ACT OF VALOUR (15): On General Release Friday 23rd March
That Act Of Valour is being used in an initiative by the US Navy to recruit more troops it’s somewhat unsurpising that it features lashings of patriotic gung-ho action, borderline jingoism and less subtlety than Flavor Flav’s wardrobe.
When an undercover agent (Roselyn Sanchez) is kidnapped and tortured by an unscrupulous Central American gang, Navy SEALs Rorke and Dave are sent in with the rest of their team to rescue her. After recovering a mobile phone from one of the kidnappers they find that they’ve been working with Christo (Alex Veadov), an arms dealer with ties to Shabal (Jason Cottle), an extremist who has plans to destroy the US mainland with a brand new type of super-explosive hidden inside suicide bomber vests.

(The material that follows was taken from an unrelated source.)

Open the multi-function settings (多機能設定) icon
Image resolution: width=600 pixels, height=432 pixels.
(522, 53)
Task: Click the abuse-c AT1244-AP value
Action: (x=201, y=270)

Act Of Valour is the kind of film that has to be enjoyed ironically as there really isn’t any other way. The dialogue is dreadful and as all the SEALs are played by real-life soldiers the delivery is so wooden that it’s often hilarious – straight-faced voice-overs musing on the nature of duty and sacrifice; stilted expository exchanges and scenes which could have been lifted from the intentionally tongue-in-cheek FMV sequences from the Command & Conquer videogame series. Half the time there’s the expectation that Team America’s “America, Fuck Yeah!” will start playing in the background.
What don’t disappoint are the action sequences. The rescue mission is genuinely hair-raising – truck convoys rumbling through the jungle while they take heavy fire – and culminates in a gunboat-assisted fire-fight on a beach which is frankly awesome. It’s frequently shot through point of view through gun sights and could frequently be mistaken for the next instalment of the Battlefield or Call Of Duty series – its target audience is never less than perfectly clear. Given a bit more thought, equating real-life soldiering with video game fantasy is rather sinister, especially considering the film’s intent.
Analysis of the plot is almost pointless. Its characters are saddled with such black and white morality that they’re impossible to take seriously. The American soldiers are whiter than white with not even a dissenting thought or political comment between them. Similarly the bad guys are portrayed as so unfathomably evil (an early sequence has Shabal blow up a school of children using an explosively-armed ice-cream van for Chrissakes), that they’re reduced to caricatures.
For balls-out action Act Of Valour certainly gets a pass, it just falls flat on its face in every other aspect.